Connecting to servers

 
    To connect to a server, click on "Server" on the toolbar and click "login". The default server is inire, but you may connect to other servers such as armiger as well. After entering your login and password you will be logged into the server. You will notice that a new tab (Modules @ inire.loni.ucla.edu) in the left menu will appear after you have logged in. 
 
     This new tab will have a list of modules basically identical to the ones you find in the "System Modules List" tab. Modules dragged from the "Inire" tab will be executed on the inire server, modules dragged from the System Module list will be executed locally. It is important that when building the pipeline that the user pull all modules from only ONE of these tabs. Otherwise the pipeline will swap data in between the local machine and server which takes up alot of time. 

 

Building a pipeline


    Building a pipeline is very easy! If you are starting with a new (blank) pipeline, start off by double clicking the module you want to get it into the workspace. After that simply click and drag the rest of the modules as needed for your analyses. Again, it is important to remind you that when building a pipeline, it is better that the modules are all obtained from the same list of modules (prefereably the server's list of modules. Running a pipeline locally would take a very long time with some modules).
    After you get the modules onto the workspace, you can link them. Just click the output node of one module and the input node of another module and a line will be drawn between them symbolizing the connection.

    In this example, the input for the "Flip volume" module would be defined in the Global variables table. The output from that module then becomes the 1st input of the "Mask volume" modules. The second module has 2 nodes for inputs. The 2nd input can be from another module OR from a global variable. The final output from the "Mask volume" module can be named by double clicking the output node and entering a name. If there were more than one inputs, the output must be named via a list to avoid overwriting.
 
 
After the Global variables are set, and module options are defined, the pipeline is ready to be executed. Click on "Execution" on the tool bar and first click "Validation". This validates that the paths and files of your global variables actually exist before running the pipeline. If everything checks out, click "Run". You may get a warning about lists if you are running the pipeline with a list, just click ok to begin running the pipeline.

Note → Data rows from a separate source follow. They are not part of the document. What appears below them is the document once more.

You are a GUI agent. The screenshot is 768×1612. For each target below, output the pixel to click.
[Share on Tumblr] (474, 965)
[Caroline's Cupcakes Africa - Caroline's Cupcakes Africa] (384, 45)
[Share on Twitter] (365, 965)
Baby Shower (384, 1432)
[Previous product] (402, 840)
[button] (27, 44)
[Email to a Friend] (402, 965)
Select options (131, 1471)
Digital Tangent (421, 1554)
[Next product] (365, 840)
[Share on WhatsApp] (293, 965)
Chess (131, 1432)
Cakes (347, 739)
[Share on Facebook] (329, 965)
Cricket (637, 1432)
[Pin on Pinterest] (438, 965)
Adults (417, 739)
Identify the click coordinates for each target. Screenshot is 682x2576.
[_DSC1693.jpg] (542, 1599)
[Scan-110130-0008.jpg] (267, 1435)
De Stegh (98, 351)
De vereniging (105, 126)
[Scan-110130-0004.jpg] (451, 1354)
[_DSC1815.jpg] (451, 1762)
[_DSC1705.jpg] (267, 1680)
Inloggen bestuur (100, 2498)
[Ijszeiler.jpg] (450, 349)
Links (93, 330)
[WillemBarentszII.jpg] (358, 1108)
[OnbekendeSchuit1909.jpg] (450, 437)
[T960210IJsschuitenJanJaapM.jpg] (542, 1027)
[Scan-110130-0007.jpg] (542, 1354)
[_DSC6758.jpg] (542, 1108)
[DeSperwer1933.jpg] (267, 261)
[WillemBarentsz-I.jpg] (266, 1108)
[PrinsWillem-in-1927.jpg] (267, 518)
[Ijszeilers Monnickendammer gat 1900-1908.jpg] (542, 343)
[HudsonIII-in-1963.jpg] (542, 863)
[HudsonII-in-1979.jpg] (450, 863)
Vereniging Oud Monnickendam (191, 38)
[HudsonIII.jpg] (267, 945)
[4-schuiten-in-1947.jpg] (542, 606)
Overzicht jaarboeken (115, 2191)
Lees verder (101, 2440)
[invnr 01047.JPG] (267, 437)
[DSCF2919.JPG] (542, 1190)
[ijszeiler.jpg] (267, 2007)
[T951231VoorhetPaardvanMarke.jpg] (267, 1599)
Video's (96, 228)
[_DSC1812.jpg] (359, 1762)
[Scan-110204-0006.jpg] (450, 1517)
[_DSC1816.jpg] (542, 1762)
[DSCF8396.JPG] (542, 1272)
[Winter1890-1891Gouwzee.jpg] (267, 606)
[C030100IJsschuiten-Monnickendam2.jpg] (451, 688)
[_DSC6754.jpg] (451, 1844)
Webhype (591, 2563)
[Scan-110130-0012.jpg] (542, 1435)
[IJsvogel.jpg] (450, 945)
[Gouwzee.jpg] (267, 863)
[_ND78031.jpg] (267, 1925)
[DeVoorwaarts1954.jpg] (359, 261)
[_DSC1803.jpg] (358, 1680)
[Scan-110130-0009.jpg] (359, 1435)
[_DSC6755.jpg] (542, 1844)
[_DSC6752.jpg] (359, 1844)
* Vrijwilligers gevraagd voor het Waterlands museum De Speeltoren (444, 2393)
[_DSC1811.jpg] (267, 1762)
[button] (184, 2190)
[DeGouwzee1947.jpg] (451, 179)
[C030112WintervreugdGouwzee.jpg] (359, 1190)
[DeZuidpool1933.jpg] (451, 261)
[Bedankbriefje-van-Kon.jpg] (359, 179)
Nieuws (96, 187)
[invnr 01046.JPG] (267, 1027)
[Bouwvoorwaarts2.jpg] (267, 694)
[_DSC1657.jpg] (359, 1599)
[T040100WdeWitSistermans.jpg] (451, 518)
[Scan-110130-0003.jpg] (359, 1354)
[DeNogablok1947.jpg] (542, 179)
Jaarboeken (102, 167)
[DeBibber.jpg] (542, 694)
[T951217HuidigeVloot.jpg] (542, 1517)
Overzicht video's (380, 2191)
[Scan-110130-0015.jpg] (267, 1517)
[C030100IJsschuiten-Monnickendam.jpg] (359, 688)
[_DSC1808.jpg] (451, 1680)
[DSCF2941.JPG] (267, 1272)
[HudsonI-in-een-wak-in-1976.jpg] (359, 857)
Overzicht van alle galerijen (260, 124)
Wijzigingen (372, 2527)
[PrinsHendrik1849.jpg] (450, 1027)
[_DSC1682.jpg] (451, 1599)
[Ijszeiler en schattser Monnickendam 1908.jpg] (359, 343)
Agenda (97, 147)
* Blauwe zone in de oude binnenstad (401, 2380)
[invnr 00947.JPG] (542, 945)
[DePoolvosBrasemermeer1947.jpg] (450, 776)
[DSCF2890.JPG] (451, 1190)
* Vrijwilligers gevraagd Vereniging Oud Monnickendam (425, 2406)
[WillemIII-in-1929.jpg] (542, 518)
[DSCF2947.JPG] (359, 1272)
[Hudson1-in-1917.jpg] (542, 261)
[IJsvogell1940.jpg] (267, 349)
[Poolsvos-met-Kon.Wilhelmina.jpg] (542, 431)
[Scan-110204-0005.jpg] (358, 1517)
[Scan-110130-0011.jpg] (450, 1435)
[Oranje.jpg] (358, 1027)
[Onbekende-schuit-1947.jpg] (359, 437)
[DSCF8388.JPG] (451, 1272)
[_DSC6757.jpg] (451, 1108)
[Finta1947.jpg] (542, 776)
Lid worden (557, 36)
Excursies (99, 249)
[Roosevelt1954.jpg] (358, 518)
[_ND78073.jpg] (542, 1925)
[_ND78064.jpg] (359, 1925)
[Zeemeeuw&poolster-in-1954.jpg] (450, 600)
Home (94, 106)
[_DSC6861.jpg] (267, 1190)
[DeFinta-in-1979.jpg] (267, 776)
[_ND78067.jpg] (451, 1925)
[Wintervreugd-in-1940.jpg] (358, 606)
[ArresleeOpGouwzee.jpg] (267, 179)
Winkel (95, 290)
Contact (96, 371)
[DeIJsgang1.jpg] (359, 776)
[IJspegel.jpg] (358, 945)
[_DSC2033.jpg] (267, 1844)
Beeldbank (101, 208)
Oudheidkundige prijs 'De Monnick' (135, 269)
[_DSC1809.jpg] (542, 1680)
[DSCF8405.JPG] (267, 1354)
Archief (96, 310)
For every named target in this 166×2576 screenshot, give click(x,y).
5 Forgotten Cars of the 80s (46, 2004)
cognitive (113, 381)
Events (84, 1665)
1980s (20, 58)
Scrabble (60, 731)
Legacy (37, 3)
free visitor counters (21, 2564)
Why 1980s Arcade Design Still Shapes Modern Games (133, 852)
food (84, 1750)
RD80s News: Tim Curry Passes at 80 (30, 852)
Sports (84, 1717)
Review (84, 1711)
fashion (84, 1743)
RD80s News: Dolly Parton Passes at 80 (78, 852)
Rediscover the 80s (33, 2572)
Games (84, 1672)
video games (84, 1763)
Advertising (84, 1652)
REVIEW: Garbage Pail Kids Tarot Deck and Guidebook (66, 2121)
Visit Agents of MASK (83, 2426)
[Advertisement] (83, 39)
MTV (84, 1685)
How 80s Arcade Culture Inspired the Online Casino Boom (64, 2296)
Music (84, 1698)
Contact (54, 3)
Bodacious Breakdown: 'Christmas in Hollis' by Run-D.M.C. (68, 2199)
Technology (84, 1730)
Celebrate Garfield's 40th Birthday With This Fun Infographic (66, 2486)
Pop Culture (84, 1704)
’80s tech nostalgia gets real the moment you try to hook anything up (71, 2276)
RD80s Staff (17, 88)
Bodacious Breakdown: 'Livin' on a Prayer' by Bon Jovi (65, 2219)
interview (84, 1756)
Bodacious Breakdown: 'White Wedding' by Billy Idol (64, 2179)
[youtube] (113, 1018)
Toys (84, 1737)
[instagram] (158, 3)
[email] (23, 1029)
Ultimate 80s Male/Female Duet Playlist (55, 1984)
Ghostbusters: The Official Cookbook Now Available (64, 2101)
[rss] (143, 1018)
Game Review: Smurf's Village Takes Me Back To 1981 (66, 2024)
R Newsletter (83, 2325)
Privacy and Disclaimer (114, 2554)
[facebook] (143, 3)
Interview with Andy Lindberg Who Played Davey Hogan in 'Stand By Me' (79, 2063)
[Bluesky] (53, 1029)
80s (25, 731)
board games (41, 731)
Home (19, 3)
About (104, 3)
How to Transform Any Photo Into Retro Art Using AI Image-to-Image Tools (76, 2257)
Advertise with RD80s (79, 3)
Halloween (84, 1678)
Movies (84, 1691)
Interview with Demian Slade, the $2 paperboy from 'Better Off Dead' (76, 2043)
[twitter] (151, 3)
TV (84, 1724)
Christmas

Troubleshooting and error prevention

    There are several areas in which errors may occur. To save alot of headache it would save time to take these precautionary steps:
        1) Check your lists!
                a) use the "wc" command in a terminal to check that you have the same number of lines in each of your list files
                b) use the "xdiff" command between two lists to make sure that they are in the same order
                c) make sure the paths and filenames are correct (Validation doesn't always catch the errors)
        2) Be sure when building your pipeline to build from the Modules @ <server> tab. If you build locally or from two different tabs by accident
                it will make the runtime of your pipeline extremely long.
        3) Go open a server window and type "top" to track the progress of your pipeline every once in awhile (it will show up as "pipeline").
        4) Check your lists again!

    Sometimes, even with all the preventive measures the pipeline will break. First step always is to check your lists again. This is a slow and meticulous process but more than half the time it is a user error in the lists (spelling error, path error, order error). Also check that you are outputting files where you expect.
    If the pipeline runs to completion but the results are not what you expected, make sure that the correct options are selected for each module.
    If you are running processes that output large sized files (ex. thickness mncs) be sure to know the space capacity of the server you are running on and adjust your input load accordingly. You can always split your lists into smaller lists. Again if you do this, make sure to check your lists again before running.